All those things I’ve alluded to, all the recent suffering is something that instead of hiding, I need to raise awareness of. I need to write this down so I can digest it, so I can look back and know that despite all that has happened in recent months, I felt okay, that I felt strong and overall, positive at this moment in my life.
Idiopathic Pulmonary Fibrosis, or IPF for short is what my Dad was diagnosed with in 2015. This is the disease that has changed our world. A disease that can never go away. It’s an enigma, there’s no real reason as to why it occurs and unfortunately no method of treatment that can improve any damage done. There is no set path as where this disease can take you, some have lasted years with only little struggle whilst others have deteriorated and unfortunately passed away only a few years after diagnosis. It is a mystery, which in itself is frustrating to come to terms with, how can your body just change with no real reason for doing so?
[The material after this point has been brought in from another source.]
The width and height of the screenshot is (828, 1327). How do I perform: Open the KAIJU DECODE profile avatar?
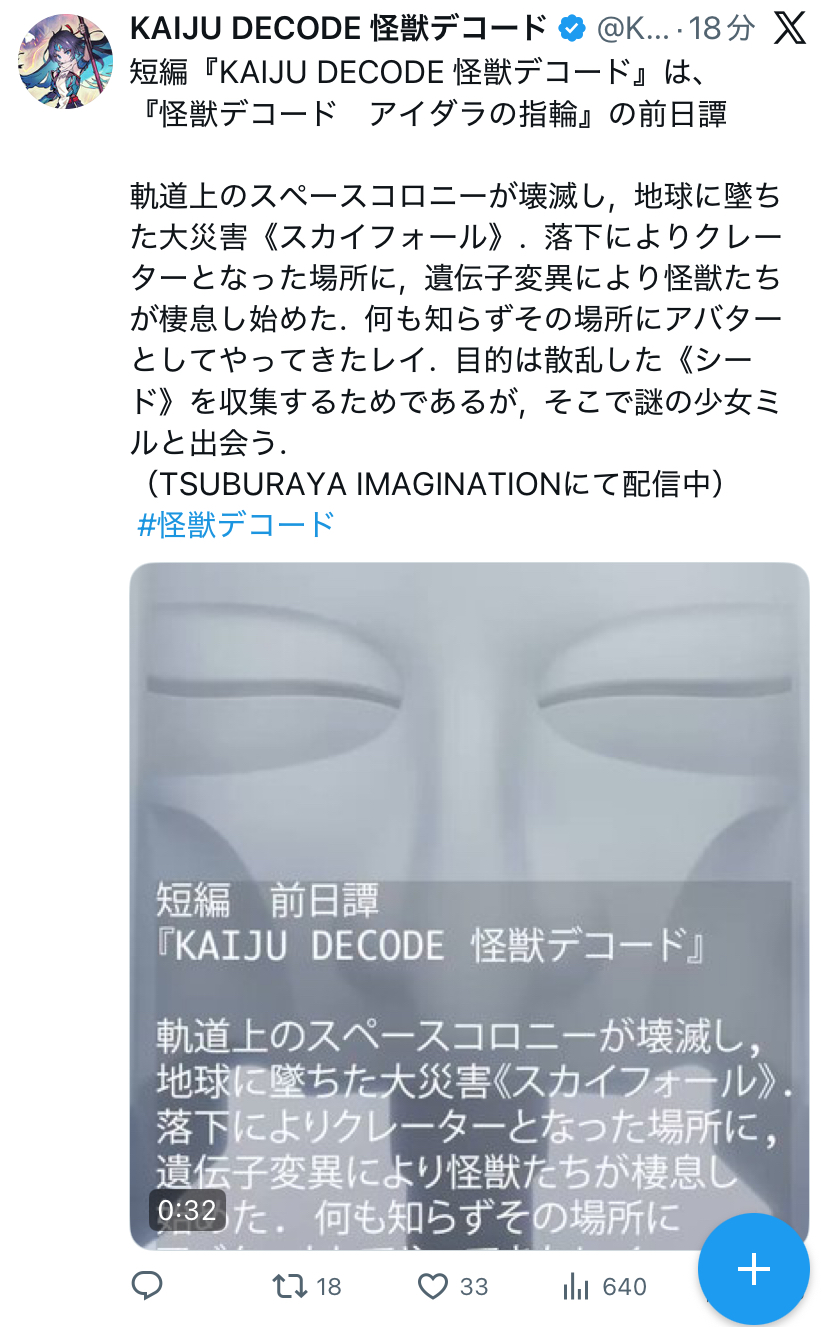[66, 61]
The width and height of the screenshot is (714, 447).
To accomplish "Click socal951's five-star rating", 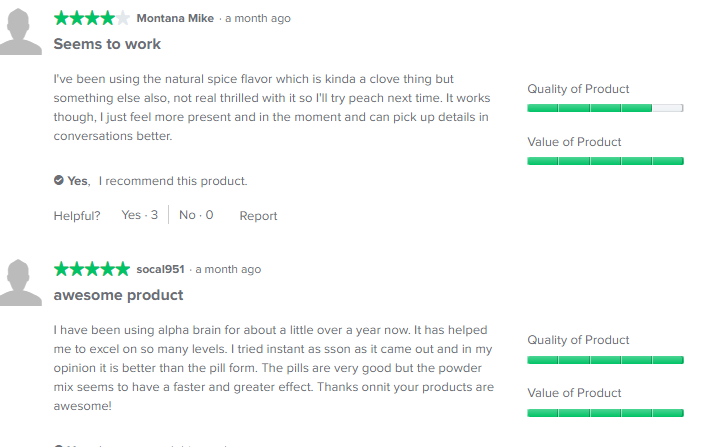I will pyautogui.click(x=92, y=269).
One of the hardest parts, like any long term medical diagnosis, is the impact on mental health. Coming to terms as an individual and as a family with the reality of how fragile life is, the fact that we are now limited to who we once were. My Dad was fit, enjoyed long walks with the dog and just meddling about; now he can barely walk to the toilet without losing his breath and is on permanent at home oxygen therapy. Any slight movement takes longer than it once did, and any small exertion is a marathon to him. It shows just how much we take our body for granted, of how we don’t cherish how fit and active we can be whilst in good health.
I do not wish to dwell on the negatives, nor divulge in the gory details as that’s sensitive to my family and most of all my Dad. In my life, there has been no great cause close to our heart, no great impact that has inspired us to fight, except this. So many people are suffering with something and unfortunately this just happens to be what life will test us with. This is my something to fight for, to raise awareness of and to hope that in time we can learn more to help people like my Dad cope.
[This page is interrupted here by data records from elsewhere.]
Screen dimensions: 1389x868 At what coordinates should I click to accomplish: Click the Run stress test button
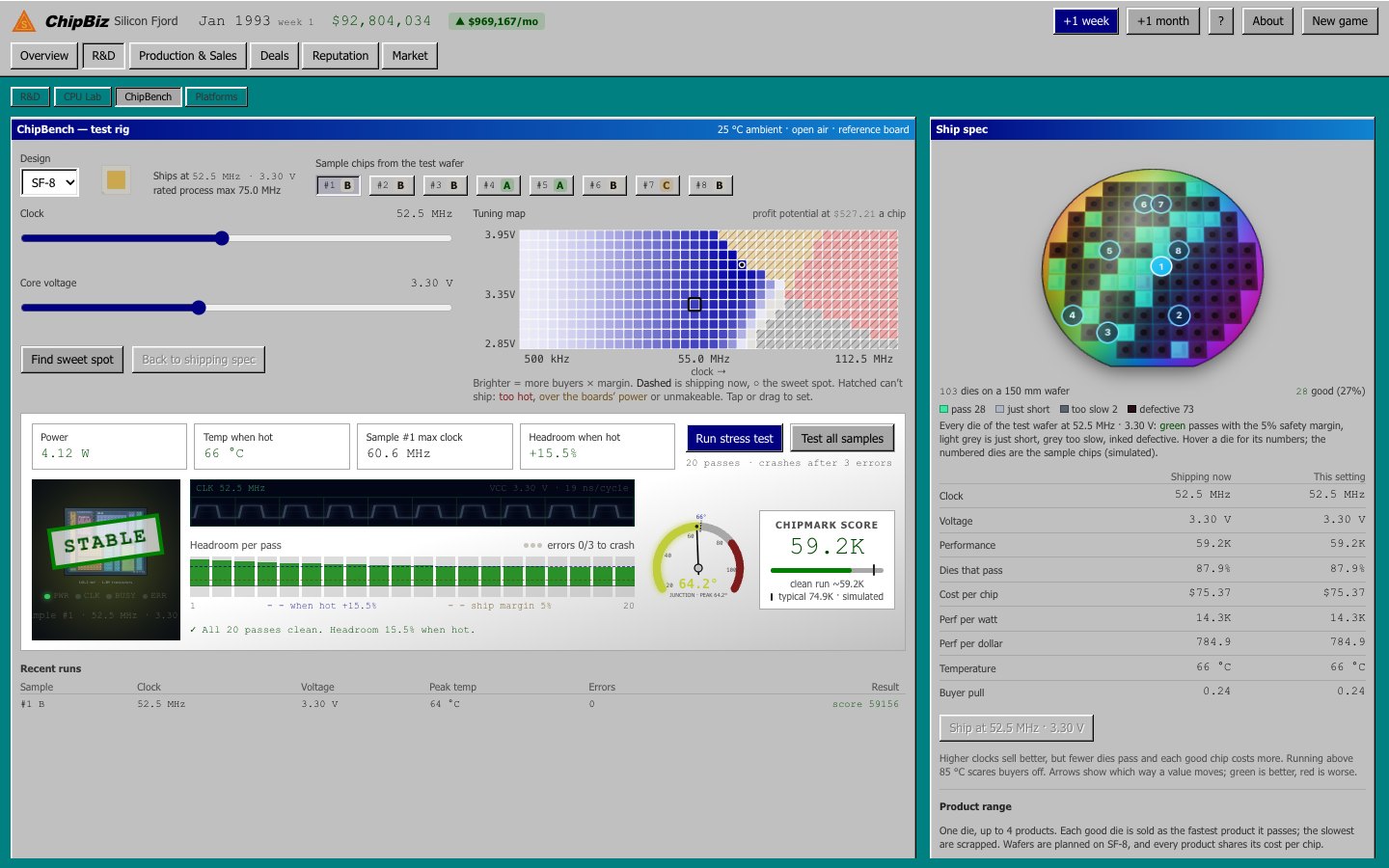[734, 439]
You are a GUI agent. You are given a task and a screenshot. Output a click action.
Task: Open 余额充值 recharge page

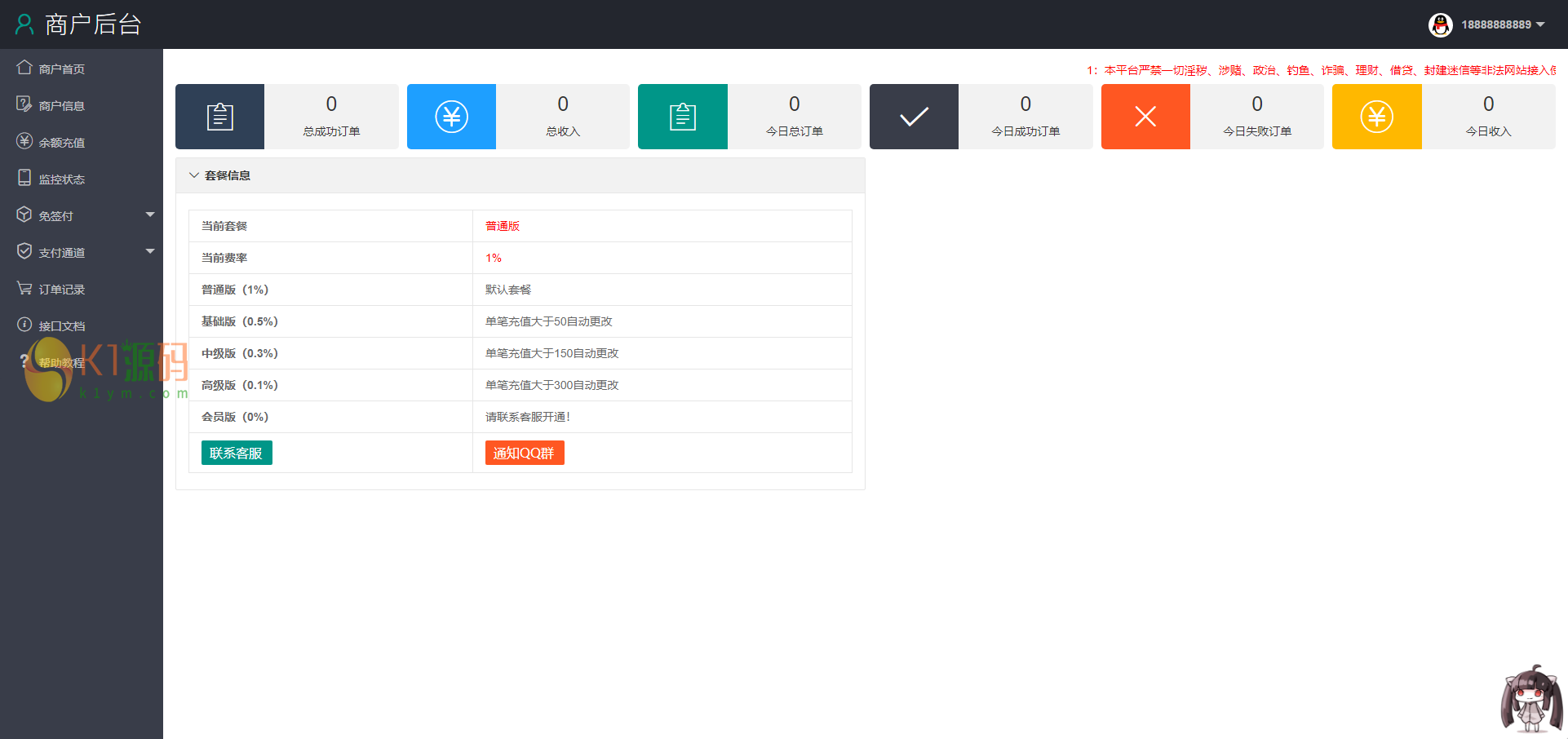61,143
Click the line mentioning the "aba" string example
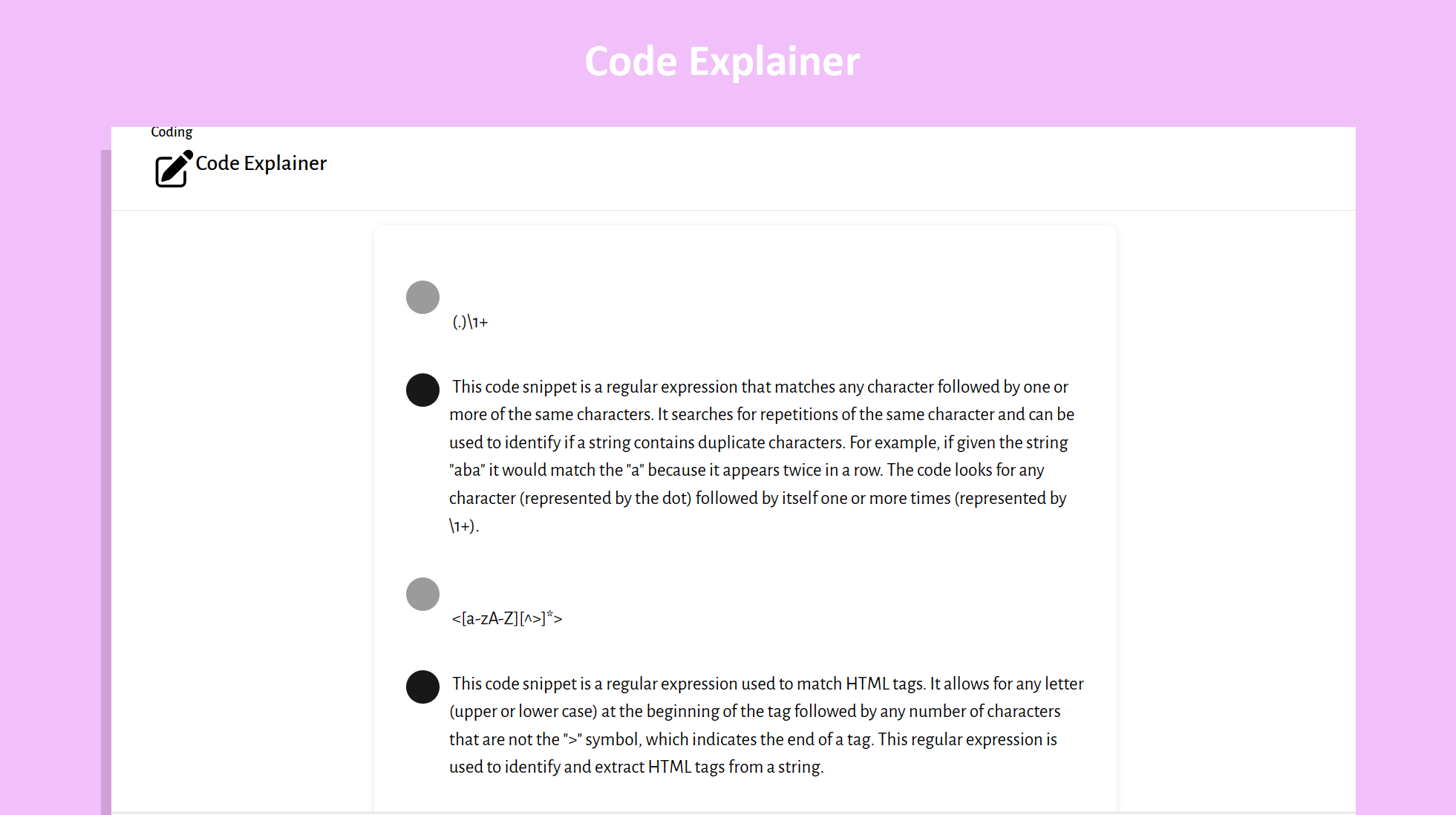This screenshot has width=1456, height=815. tap(746, 470)
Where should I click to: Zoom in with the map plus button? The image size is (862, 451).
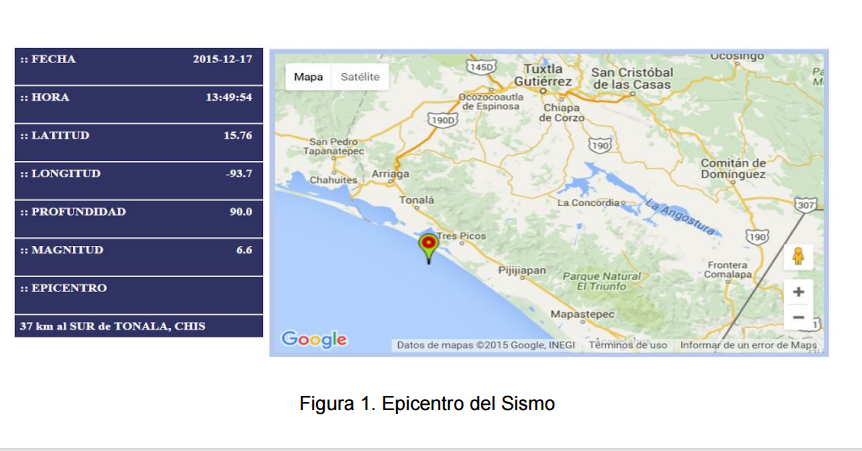click(798, 292)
2016 for me is to selfishly improve my own health, be more determined to be fitter and to take better care of myself so I have no regrets should I too succumb to an awful diagnosis. 2016 for me as well as raising awareness and supporting the British Lung Foundation, is to ensure my Dad always has support, that he lives some sense of normalcy, that despite the downfalls there is a life still worth living. That together as a family we hold each other up in the darkest days and that we celebrate all of the good days as they come.
We are all terminal in some aspects, we should all live each day as if it is our last. That statement has never rung truer to me right now than it ever has done in my whole life. As I noted before, we are all suffering in one way or another, I just hope that for all of you out there is still a life to live, whatever that may be. We are given time on this earth for a reason, even if we don’t know what. Cherish each day, love each moment, take risks and make beautiful everlasting memories with those deep in your heart. For you never know, when it may all be over.